PROBLEM TO WORK ON: Output as a JSON list of strings the material from the line containing "Task: Open the Windows platform dropdown" through the end, one string per line and blank lines omitted.

DATA FOR PROCESSING:
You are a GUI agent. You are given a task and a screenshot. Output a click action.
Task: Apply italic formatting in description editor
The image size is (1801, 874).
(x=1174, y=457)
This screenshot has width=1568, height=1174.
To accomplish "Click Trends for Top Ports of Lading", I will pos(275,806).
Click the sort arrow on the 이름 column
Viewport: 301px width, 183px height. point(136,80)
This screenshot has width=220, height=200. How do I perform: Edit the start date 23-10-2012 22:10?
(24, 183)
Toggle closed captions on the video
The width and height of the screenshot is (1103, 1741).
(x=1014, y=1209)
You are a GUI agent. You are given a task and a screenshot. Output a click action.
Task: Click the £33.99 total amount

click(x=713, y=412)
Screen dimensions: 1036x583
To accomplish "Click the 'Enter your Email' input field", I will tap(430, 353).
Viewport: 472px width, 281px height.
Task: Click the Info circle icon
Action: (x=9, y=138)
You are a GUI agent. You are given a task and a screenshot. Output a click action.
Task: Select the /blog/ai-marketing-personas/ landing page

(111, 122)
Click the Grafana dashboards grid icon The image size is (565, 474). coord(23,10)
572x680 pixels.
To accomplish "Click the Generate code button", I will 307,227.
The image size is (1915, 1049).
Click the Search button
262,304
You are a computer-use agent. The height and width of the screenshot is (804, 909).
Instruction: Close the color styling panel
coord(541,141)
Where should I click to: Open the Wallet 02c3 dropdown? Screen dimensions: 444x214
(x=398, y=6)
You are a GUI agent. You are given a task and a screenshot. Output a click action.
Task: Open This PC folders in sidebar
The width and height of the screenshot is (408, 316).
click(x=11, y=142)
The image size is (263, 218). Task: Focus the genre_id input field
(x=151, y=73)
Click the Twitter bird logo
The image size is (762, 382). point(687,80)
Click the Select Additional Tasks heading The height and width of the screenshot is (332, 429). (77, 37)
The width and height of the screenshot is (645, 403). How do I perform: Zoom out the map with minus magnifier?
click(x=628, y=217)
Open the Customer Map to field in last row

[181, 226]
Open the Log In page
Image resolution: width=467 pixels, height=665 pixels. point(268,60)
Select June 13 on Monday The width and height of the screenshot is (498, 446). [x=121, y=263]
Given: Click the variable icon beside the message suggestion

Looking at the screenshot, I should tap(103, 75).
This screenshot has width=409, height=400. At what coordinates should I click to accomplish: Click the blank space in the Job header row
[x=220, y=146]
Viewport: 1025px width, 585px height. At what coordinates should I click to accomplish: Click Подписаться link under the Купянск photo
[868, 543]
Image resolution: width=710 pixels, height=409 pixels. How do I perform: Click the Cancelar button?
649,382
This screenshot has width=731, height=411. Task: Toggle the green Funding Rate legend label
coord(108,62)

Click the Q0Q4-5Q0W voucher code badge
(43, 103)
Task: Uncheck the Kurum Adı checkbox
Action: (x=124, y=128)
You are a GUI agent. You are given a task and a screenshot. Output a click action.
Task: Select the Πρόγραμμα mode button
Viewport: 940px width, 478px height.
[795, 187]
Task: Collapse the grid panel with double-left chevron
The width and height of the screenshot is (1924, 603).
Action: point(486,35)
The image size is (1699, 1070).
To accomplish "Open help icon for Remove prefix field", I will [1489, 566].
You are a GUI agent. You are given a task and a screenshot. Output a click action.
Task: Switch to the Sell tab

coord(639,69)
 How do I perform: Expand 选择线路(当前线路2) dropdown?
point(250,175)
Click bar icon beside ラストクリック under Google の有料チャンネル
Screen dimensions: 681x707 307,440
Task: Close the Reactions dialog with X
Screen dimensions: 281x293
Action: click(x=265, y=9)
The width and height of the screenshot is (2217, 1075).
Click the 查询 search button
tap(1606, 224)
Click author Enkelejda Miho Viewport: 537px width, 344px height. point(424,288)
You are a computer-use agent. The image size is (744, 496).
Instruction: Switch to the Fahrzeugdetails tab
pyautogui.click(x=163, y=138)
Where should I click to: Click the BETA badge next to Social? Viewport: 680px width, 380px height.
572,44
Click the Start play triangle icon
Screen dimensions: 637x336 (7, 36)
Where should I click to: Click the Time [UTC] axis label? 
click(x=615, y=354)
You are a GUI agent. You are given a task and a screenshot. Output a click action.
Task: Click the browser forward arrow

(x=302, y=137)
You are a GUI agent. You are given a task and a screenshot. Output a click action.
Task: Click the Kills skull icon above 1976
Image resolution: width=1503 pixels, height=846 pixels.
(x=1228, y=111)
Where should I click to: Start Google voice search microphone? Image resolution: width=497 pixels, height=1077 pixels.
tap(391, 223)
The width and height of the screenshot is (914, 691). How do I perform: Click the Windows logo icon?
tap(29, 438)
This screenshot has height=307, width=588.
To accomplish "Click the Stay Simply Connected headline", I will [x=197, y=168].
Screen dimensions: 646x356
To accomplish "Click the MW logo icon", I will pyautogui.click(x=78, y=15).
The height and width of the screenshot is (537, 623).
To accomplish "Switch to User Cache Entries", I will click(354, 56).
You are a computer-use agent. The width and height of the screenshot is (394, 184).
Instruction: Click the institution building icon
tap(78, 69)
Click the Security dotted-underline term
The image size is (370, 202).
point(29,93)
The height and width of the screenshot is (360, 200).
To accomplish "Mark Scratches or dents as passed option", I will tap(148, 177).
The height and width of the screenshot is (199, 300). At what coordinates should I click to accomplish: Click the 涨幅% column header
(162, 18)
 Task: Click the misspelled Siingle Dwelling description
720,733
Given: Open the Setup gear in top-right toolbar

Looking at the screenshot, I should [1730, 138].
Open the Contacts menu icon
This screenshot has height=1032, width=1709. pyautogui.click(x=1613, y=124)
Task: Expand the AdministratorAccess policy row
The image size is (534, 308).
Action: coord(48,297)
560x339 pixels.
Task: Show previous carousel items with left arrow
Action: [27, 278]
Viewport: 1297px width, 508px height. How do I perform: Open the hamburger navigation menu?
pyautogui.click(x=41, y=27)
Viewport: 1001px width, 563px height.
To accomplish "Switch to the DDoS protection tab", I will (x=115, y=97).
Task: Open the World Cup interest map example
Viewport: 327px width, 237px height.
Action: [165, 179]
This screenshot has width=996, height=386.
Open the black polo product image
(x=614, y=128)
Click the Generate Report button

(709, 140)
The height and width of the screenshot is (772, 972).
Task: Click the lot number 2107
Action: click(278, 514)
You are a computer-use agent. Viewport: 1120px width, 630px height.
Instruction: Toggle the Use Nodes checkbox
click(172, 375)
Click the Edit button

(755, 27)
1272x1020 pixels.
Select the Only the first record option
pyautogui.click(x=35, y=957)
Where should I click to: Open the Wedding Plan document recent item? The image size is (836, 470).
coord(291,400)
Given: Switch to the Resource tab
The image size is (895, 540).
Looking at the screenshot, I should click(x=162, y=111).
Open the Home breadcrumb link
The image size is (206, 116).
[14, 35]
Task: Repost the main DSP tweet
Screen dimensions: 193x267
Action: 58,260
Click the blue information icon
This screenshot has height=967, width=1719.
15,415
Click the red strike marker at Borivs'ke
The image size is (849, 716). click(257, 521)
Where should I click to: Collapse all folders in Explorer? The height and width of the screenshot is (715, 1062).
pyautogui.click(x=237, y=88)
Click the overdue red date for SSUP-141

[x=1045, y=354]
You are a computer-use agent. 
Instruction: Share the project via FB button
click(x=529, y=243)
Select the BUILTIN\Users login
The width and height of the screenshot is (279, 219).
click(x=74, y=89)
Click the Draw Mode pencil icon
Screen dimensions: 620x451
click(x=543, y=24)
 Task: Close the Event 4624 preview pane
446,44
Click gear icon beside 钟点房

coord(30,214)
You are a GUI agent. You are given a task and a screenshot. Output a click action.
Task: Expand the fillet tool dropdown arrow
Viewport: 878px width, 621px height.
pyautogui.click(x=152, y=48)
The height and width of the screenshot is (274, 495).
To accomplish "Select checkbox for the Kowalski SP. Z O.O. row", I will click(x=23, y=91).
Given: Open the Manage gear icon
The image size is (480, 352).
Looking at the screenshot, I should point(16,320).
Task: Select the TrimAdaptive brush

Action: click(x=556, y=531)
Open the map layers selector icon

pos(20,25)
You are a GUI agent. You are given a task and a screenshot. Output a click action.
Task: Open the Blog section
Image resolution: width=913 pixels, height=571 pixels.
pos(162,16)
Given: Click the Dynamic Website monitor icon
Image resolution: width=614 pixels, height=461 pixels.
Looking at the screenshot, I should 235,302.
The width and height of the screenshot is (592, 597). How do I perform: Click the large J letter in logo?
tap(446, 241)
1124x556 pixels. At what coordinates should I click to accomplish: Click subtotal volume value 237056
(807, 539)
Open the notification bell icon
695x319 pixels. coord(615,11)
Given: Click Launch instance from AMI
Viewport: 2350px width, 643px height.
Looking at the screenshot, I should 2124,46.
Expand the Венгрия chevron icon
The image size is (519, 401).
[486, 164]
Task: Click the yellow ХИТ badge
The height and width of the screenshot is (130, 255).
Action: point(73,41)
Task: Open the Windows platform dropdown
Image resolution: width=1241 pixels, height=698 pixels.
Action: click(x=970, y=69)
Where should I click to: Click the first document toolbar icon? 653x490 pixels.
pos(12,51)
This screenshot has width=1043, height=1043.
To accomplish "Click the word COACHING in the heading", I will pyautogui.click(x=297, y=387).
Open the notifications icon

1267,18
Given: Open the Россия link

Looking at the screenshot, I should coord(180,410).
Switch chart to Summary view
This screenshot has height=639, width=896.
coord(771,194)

ANSWER TO THE EXERCISE:
[
  "Task: Open the Windows platform dropdown",
  "Image resolution: width=1241 pixels, height=698 pixels.",
  "Action: click(x=970, y=69)",
  "Where should I click to: Click the first document toolbar icon? 653x490 pixels.",
  "pos(12,51)",
  "This screenshot has width=1043, height=1043.",
  "To accomplish \"Click the word COACHING in the heading\", I will pyautogui.click(x=297, y=387).",
  "Open the notifications icon",
  "1267,18",
  "Given: Open the Россия link",
  "Looking at the screenshot, I should coord(180,410).",
  "Switch chart to Summary view",
  "This screenshot has height=639, width=896.",
  "coord(771,194)"
]